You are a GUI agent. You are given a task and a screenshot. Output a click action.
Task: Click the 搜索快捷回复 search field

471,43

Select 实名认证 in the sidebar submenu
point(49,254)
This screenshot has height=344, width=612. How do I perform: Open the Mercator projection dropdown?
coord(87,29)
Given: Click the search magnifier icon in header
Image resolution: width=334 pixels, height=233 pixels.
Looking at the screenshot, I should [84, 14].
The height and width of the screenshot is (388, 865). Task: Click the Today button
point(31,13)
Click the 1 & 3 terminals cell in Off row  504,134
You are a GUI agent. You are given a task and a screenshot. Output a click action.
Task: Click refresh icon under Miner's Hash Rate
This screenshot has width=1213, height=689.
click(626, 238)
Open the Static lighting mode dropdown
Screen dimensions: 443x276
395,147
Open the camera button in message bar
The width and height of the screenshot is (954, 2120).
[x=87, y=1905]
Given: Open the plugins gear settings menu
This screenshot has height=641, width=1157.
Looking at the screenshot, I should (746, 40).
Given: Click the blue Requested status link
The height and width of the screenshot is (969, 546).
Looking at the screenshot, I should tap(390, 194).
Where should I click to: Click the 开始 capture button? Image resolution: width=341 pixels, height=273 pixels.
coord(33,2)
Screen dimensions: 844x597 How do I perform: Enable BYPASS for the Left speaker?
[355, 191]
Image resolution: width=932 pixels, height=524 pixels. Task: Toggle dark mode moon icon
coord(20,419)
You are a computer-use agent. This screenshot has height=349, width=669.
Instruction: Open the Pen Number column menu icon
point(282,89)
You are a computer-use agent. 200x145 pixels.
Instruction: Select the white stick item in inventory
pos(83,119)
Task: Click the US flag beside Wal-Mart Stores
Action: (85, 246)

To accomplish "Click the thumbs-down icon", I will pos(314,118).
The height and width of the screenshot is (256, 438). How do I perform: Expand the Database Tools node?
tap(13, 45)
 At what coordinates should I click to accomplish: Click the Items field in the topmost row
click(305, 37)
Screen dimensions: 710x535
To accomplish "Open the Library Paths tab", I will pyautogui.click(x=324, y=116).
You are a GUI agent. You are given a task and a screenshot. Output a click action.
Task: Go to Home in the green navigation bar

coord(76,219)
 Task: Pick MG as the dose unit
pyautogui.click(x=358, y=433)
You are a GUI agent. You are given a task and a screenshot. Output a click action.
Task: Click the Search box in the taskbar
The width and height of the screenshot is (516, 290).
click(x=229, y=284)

▸ **Exercise instructions**
For this exercise, transcribe the whole listing verbatim.

▸ **Response to this task**
You are a GUI agent. You are given a task and a screenshot. Output a click action.
Task: Click the 搜索快捷回复 search field

471,43

Select 实名认证 in the sidebar submenu
point(49,254)
This screenshot has height=344, width=612. How do I perform: Open the Mercator projection dropdown?
coord(87,29)
Given: Click the search magnifier icon in header
Image resolution: width=334 pixels, height=233 pixels.
Looking at the screenshot, I should [84, 14].
The height and width of the screenshot is (388, 865). Task: Click the Today button
point(31,13)
Click the 1 & 3 terminals cell in Off row  504,134
You are a GUI agent. You are given a task and a screenshot. Output a click action.
Task: Click refresh icon under Miner's Hash Rate
This screenshot has width=1213, height=689.
click(626, 238)
Open the Static lighting mode dropdown
Screen dimensions: 443x276
395,147
Open the camera button in message bar
The width and height of the screenshot is (954, 2120).
[x=87, y=1905]
Given: Open the plugins gear settings menu
This screenshot has height=641, width=1157.
Looking at the screenshot, I should (746, 40).
Given: Click the blue Requested status link
The height and width of the screenshot is (969, 546).
Looking at the screenshot, I should tap(390, 194).
Where should I click to: Click the 开始 capture button? Image resolution: width=341 pixels, height=273 pixels.
coord(33,2)
Screen dimensions: 844x597 How do I perform: Enable BYPASS for the Left speaker?
[355, 191]
Image resolution: width=932 pixels, height=524 pixels. Task: Toggle dark mode moon icon
coord(20,419)
You are a computer-use agent. This screenshot has height=349, width=669.
Instruction: Open the Pen Number column menu icon
point(282,89)
You are a computer-use agent. 200x145 pixels.
Instruction: Select the white stick item in inventory
pos(83,119)
Task: Click the US flag beside Wal-Mart Stores
Action: (85, 246)

To accomplish "Click the thumbs-down icon", I will pos(314,118).
The height and width of the screenshot is (256, 438). How do I perform: Expand the Database Tools node?
tap(13, 45)
 At what coordinates should I click to accomplish: Click the Items field in the topmost row
click(305, 37)
Screen dimensions: 710x535
To accomplish "Open the Library Paths tab", I will pyautogui.click(x=324, y=116).
You are a GUI agent. You are given a task and a screenshot. Output a click action.
Task: Go to Home in the green navigation bar

coord(76,219)
 Task: Pick MG as the dose unit
pyautogui.click(x=358, y=433)
You are a GUI agent. You are given a task and a screenshot. Output a click action.
Task: Click the Search box in the taskbar
The width and height of the screenshot is (516, 290).
click(x=229, y=284)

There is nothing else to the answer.